Besides catching speeders on the second radar what eventually happened is that some speeders received 2 speeding tickets (1 from the static radar and 1 from the portable one) and that's the point of my question: if you are driving above the limit and keep that speed for a long distance, is that 1 violation of the law or 2? Getting 2 tickets for 1 law violation might be considered a double punishment? If the idea of getting 2 tickets is OK, at which point ended the first speeding and started the second?

I specifically mentioned Brazil in my question, but this question is wide enough to be applied in other countries. Those answers are welcome too.

  • Technically they can put four speeders stacked one above the other, so that they would give you four tickets instead of one… but if this was legal, it would be utterly idiotic. So yes, this is quite a good question.
    – o0'.
    Commented Jun 1, 2015 at 15:54
  • I pick a lock to break into a house. I carry the TV to me car. When I try to get back into the house for the DVD player I find that the door locked behind me so I pick it again and enter to get the DVD player. Two instances of B&E? This question has been asked with variations in the facts - driver crossed a country line, the name of the road changed, the speed limit changed, etc.
    – jqning
    Commented Jun 1, 2015 at 16:16
  • @JamesKeuning In England and Wales offences committed on the same occasion are looked at in the round; in your example there would be only one charge of burglary.
    – Flup
    Commented Jun 1, 2015 at 16:21
  • I think a lot of the times, in the presence of two tickets, regardless whether related or not, the prosecution might agree to wave one of the tickets if you agree to not dispute the other one.
    – cnst
    Commented Aug 26, 2015 at 21:45

1 Answer 1


In the UK, s28(4) Road Traffic Offenders Act 1988 states that

Where a person is convicted (whether on the same occasion or not) of two or more offences committed on the same occasion and involving obligatory endorsement, the total number of penalty points to be attributed to them is the number or highest number that would be attributed on a conviction of one of them (so that if the convictions are on different occasions the number of penalty points to be attributed to the offences on the later occasion or occasions shall be restricted accordingly).

In other words, if you commit two or more offences 'on the same occasion', a court will only award penalty points attributable to the offence attracting the most points. 'On the same occasion' is interpreted by the court. I'm not aware of any case law on this point, so a court will be able to apply its discretion.

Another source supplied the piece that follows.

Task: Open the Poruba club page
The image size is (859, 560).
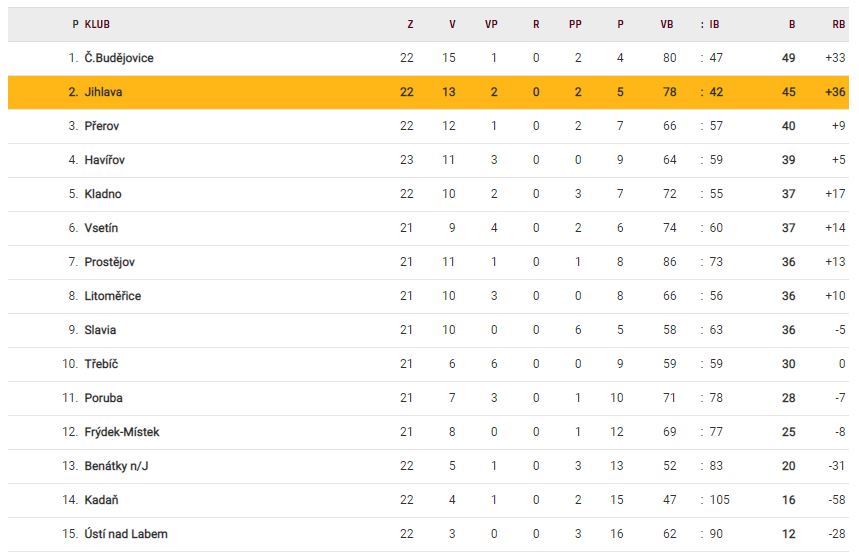Action: (x=103, y=398)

Note that this only applies to the penalty point aspect of the sentence: the convictions will all stand, and any fines awarded as a result are not subject to the same rule.

Of course the police may use their own discretion and charge a subset of the offences actually detected.

A short glossary

  • endorsement means that the offender's licence will be 'endorsed' with a number of penalty points.
  • penalty points are recorded on the driver's record at DVSA and expire after a number of years, depending on why they were awarded. A minor speeding offence will normally attract three points which last four years. Receiving twelve points within three years normally results in an automatic twelve-month ban; newly licensed drivers can have their licence revoked on reaching six points.
  • 1
    'On the same occasion' is interpreted by the court. - that's the rub.